The U.S. Department of Agriculture (USDA) is considering a proposal to increase line speeds in pork and poultry processing plants. Its goal, they say, is to increase efficiency, lower grocery costs, and strengthen the supply chain. But policymakers, workers groups, and advocacy organizations are voicing concerns about worker and food safety, animal welfare, and negative economic consequences.
“As Secretary, my responsibility is to ensure that American families have access to affordable, safe, and abundant food,” says U.S. Secretary of Agriculture Brooke Rollins. By updating slaughterhouse regulations, the USDA aims to lower production and grocery costs, create a stronger food system, and remove barriers to efficiency.

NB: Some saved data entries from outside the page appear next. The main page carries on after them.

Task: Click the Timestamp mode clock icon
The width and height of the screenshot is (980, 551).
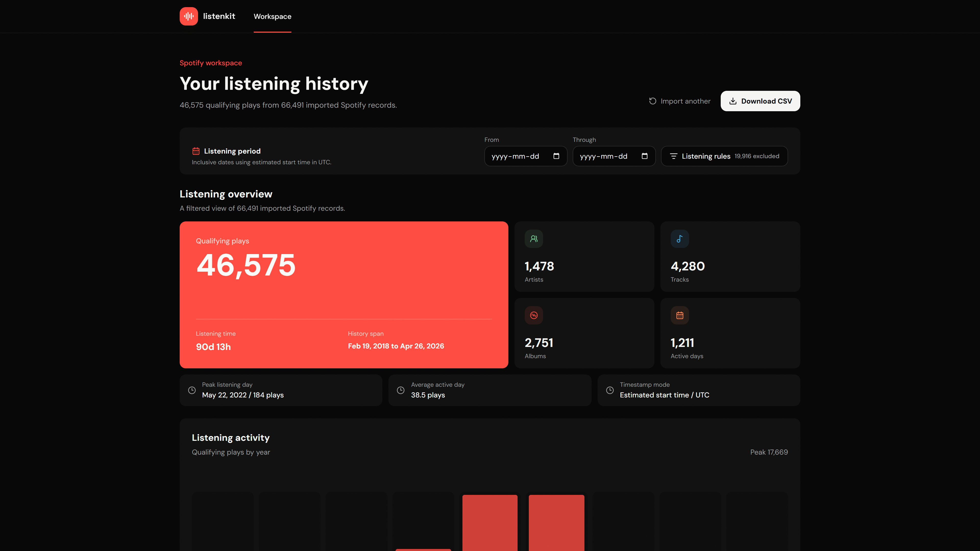Action: 610,390
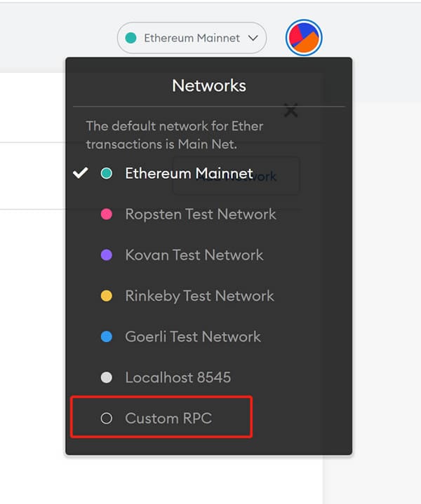Screen dimensions: 421x504
Task: Pick Localhost 8545 network
Action: 178,377
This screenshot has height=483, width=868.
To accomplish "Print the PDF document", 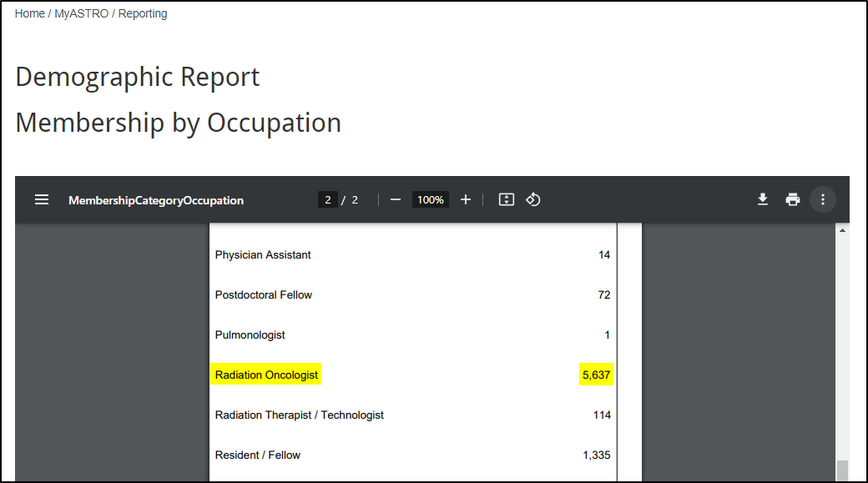I will coord(792,200).
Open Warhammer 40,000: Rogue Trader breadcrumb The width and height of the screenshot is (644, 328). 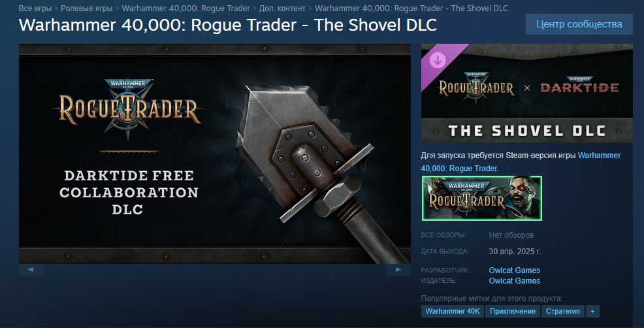pyautogui.click(x=185, y=8)
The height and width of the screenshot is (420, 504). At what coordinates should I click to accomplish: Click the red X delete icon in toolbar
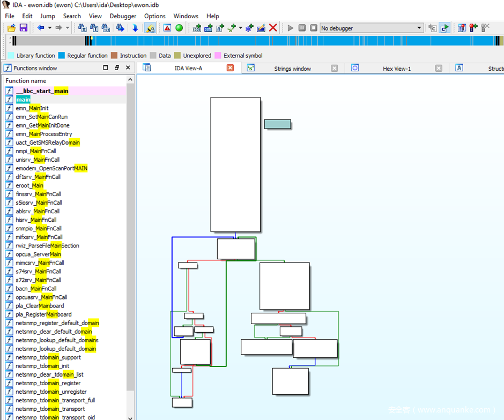tap(273, 28)
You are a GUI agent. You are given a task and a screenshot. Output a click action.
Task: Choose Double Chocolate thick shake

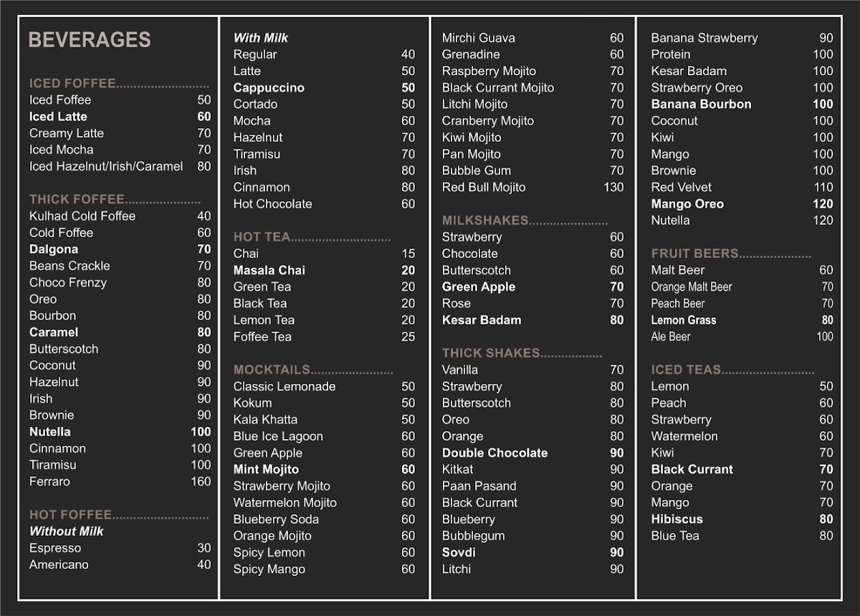[495, 453]
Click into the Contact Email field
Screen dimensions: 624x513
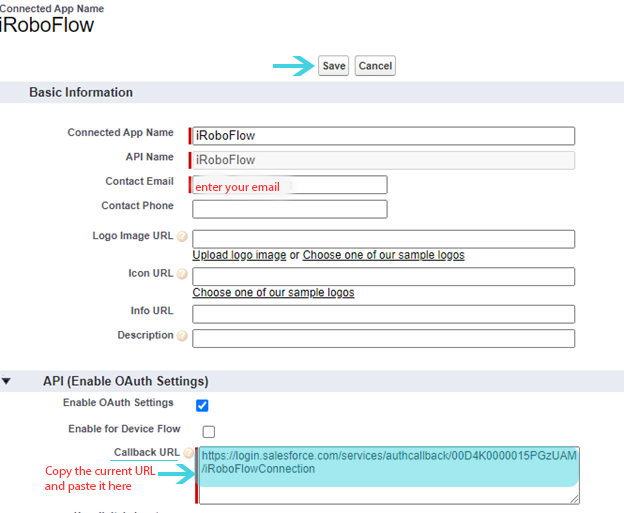pyautogui.click(x=289, y=185)
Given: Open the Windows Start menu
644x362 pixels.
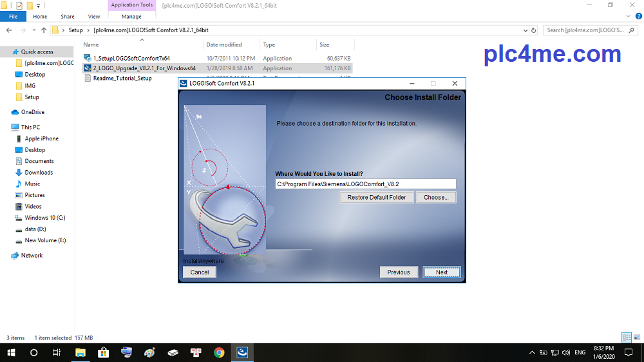Looking at the screenshot, I should [x=11, y=352].
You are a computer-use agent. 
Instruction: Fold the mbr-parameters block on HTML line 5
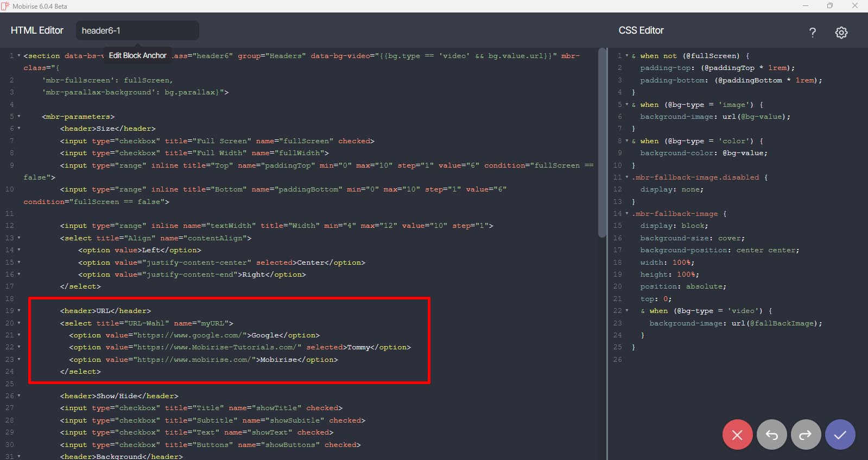[x=19, y=117]
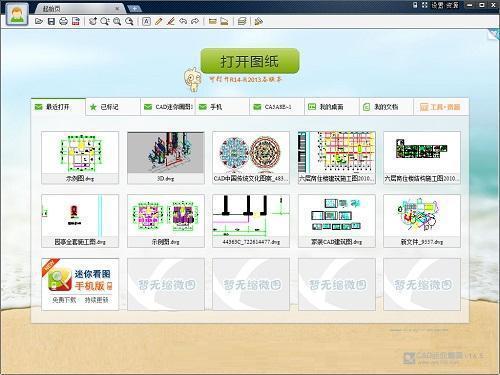
Task: Add a new tab with plus button
Action: 134,9
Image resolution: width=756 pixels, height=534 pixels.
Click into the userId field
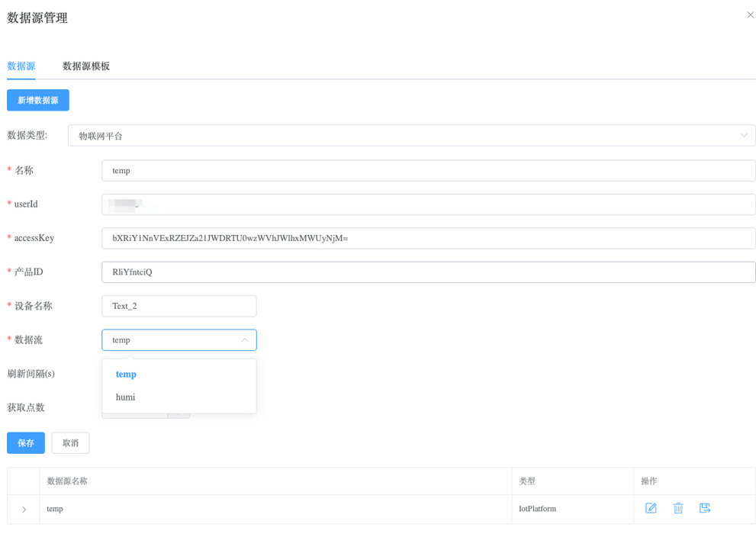pyautogui.click(x=427, y=204)

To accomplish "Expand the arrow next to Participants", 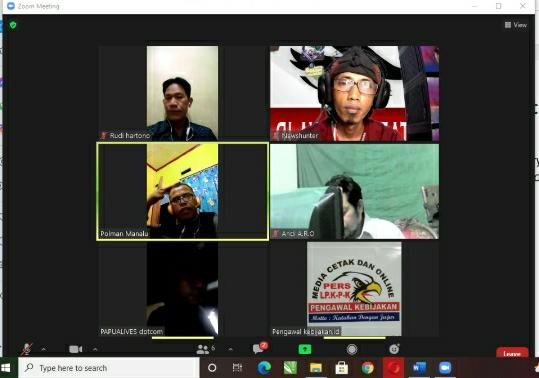I will (231, 349).
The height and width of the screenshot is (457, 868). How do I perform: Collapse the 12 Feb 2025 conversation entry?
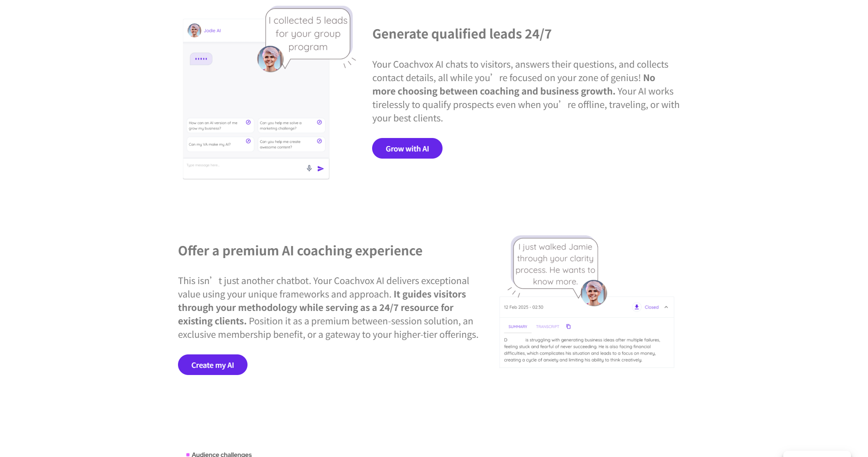pyautogui.click(x=666, y=307)
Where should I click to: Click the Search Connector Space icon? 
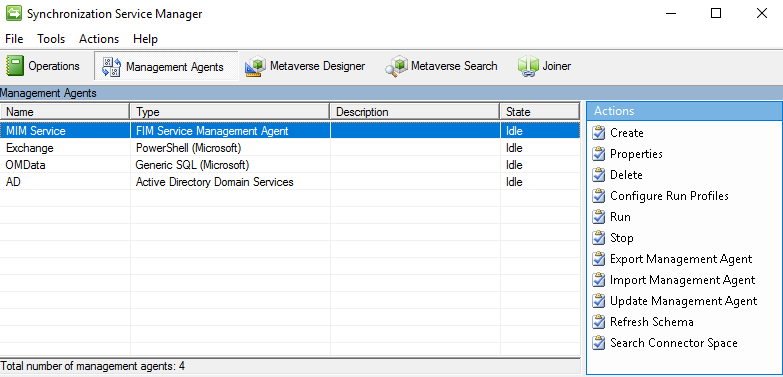598,343
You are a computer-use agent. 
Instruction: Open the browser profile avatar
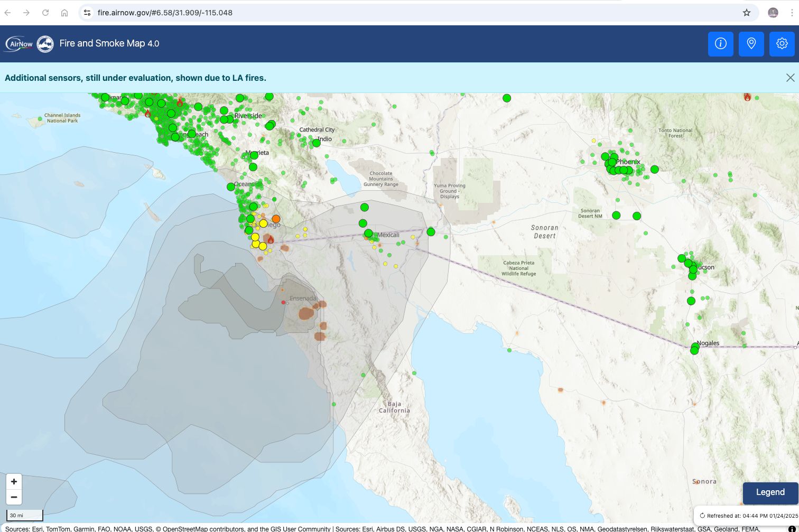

If adopted, the proposal will raise line processing speeds to a maximum of 175 chickens per minute (from 140) and 60 turkeys per minute (from 55), and remove the limit for pigs entirely. It also eliminates the requirement that New Swine Slaughter Inspection System (NSIS) plants submit an annual attestation that documents working condition monitoring. This effectively leaves all worker safety regulation and reporting to the Occupational Safety and Health Administration (OSHA).
“Lifting the cap on the rate of meat slaughter shows a disturbing lack of care by USDA for the safety of the men and women working in meatpacking plants,” U.S. Senator Cory Booker (D-NJ) tells Food Tank. He adds, “Increased slaughter line speeds are inhumane for the animals and will make workers collateral damage to the meatpackers’ relentless drive toward ever higher profits.”
An average of 27 workers a day sustain severe injuries, including the loss of a body part, or require an overnight hospital stay, according to an article by Debbie Berkowitz and Patrick Dixon. The USDA’s own study finds that piece rate—a metric of job-specific line speeds and staffing levels—can cause an increase in musculoskeletal disorder, which 81 percent of plant workers are at high risk for. Of the 40 percent of workers who experience moderate to severe work-related pain, almost half did not report it to their supervisor, according to the USDA report.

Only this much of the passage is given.